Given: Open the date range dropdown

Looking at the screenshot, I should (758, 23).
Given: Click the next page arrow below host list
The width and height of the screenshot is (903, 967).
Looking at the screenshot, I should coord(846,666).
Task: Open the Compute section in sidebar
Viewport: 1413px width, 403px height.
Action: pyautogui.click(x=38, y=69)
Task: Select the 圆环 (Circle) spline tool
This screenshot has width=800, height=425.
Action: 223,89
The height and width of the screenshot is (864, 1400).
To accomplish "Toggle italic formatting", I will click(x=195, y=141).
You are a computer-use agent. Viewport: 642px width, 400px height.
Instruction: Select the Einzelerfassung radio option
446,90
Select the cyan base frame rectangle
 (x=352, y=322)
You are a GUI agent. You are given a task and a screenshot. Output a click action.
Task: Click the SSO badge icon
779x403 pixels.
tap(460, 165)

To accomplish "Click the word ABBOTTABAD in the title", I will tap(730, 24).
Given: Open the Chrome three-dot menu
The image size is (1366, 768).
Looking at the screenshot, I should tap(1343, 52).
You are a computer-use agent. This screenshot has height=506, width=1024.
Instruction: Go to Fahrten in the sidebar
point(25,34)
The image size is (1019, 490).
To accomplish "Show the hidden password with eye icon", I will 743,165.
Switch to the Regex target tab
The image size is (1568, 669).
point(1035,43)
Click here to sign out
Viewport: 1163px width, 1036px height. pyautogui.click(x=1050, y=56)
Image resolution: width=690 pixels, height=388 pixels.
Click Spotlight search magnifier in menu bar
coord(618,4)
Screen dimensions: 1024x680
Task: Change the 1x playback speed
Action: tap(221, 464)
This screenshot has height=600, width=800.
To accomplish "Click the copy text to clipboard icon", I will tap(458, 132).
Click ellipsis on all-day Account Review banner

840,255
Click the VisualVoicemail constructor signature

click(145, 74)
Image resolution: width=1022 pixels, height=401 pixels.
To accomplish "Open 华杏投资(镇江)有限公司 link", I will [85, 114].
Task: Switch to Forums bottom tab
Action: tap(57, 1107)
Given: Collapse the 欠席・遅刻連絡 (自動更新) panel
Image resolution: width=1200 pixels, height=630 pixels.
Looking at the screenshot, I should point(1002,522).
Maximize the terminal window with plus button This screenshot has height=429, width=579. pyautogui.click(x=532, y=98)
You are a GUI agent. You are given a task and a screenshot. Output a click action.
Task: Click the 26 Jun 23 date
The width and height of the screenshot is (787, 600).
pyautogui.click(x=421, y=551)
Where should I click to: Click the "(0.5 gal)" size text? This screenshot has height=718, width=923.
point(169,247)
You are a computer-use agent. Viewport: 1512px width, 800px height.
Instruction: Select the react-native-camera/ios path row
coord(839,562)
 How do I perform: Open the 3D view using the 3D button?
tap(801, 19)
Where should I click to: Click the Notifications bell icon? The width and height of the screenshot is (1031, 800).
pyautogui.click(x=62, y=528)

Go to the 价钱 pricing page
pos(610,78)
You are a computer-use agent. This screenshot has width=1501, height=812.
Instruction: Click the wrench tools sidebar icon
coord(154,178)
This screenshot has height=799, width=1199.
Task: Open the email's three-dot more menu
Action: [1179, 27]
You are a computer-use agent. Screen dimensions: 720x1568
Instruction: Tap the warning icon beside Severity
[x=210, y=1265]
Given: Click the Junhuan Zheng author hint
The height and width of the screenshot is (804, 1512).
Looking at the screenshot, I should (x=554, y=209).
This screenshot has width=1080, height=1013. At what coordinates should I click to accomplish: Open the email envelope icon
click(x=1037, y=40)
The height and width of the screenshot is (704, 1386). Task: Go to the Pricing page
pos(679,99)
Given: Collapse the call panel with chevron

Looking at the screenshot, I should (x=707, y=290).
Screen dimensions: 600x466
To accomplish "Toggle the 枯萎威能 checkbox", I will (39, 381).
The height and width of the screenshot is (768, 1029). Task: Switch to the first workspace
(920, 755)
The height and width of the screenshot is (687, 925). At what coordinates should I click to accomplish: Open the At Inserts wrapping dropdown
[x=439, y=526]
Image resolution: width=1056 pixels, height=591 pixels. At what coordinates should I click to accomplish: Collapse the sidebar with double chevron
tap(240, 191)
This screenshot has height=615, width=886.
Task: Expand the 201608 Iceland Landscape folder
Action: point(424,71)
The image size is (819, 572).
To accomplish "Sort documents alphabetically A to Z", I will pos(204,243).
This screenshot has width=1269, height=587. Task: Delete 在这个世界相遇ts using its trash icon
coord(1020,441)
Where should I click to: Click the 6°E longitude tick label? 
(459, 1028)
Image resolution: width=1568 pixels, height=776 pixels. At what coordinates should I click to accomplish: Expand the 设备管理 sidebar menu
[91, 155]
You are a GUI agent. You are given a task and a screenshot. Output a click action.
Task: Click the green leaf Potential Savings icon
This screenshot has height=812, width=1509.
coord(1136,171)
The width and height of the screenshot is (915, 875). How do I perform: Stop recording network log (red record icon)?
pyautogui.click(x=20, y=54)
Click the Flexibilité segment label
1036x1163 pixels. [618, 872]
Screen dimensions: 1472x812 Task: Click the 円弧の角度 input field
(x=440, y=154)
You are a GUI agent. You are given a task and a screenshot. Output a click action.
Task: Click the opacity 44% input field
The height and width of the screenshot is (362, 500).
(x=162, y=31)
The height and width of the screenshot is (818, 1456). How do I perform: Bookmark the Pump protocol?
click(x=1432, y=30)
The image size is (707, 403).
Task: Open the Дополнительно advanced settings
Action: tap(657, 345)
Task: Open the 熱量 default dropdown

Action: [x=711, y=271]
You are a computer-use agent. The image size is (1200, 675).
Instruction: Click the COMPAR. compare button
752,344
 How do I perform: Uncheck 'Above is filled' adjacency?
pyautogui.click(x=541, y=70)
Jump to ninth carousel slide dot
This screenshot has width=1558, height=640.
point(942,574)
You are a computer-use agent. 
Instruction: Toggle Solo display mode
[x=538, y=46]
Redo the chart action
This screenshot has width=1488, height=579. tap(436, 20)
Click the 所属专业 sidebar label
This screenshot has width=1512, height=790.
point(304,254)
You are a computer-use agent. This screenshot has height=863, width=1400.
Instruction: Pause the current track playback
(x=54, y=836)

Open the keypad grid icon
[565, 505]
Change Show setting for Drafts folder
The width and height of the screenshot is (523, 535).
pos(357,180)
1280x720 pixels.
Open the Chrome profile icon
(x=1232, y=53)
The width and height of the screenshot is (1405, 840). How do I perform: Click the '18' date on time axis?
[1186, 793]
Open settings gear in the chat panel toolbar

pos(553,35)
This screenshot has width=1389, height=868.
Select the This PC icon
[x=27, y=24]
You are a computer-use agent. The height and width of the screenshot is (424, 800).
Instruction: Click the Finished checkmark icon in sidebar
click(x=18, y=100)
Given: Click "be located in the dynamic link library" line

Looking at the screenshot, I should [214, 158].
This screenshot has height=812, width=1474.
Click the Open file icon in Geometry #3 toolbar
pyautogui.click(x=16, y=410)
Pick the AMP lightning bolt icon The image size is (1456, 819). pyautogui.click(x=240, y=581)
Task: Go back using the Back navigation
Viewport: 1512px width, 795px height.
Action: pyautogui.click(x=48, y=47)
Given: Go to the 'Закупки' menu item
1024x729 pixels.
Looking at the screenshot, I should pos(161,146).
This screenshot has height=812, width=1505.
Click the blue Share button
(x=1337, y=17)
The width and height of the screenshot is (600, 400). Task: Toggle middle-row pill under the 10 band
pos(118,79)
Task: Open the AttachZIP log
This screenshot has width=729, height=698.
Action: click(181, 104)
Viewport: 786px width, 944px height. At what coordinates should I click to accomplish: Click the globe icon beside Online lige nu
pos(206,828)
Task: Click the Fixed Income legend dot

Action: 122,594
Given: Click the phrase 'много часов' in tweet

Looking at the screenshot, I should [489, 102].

Job: Please copy every line of the listing from the line with "Task: Select the 圆环 (Circle) spline tool" to the line with "will tap(730, 24).", both included, and add 37 to each coordinate in the answers.

In response:
Task: Select the 圆环 (Circle) spline tool
This screenshot has width=800, height=425.
Action: 260,126
The height and width of the screenshot is (864, 1400).
To accomplish "Toggle italic formatting", I will click(x=232, y=178).
You are a computer-use agent. Viewport: 642px width, 400px height.
Instruction: Select the Einzelerfassung radio option
483,127
Select the cyan base frame rectangle
 (x=389, y=359)
You are a GUI agent. You are given a task and a screenshot. Output a click action.
Task: Click the SSO badge icon
779x403 pixels.
tap(497, 202)

To accomplish "Click the word ABBOTTABAD in the title", I will tap(767, 61).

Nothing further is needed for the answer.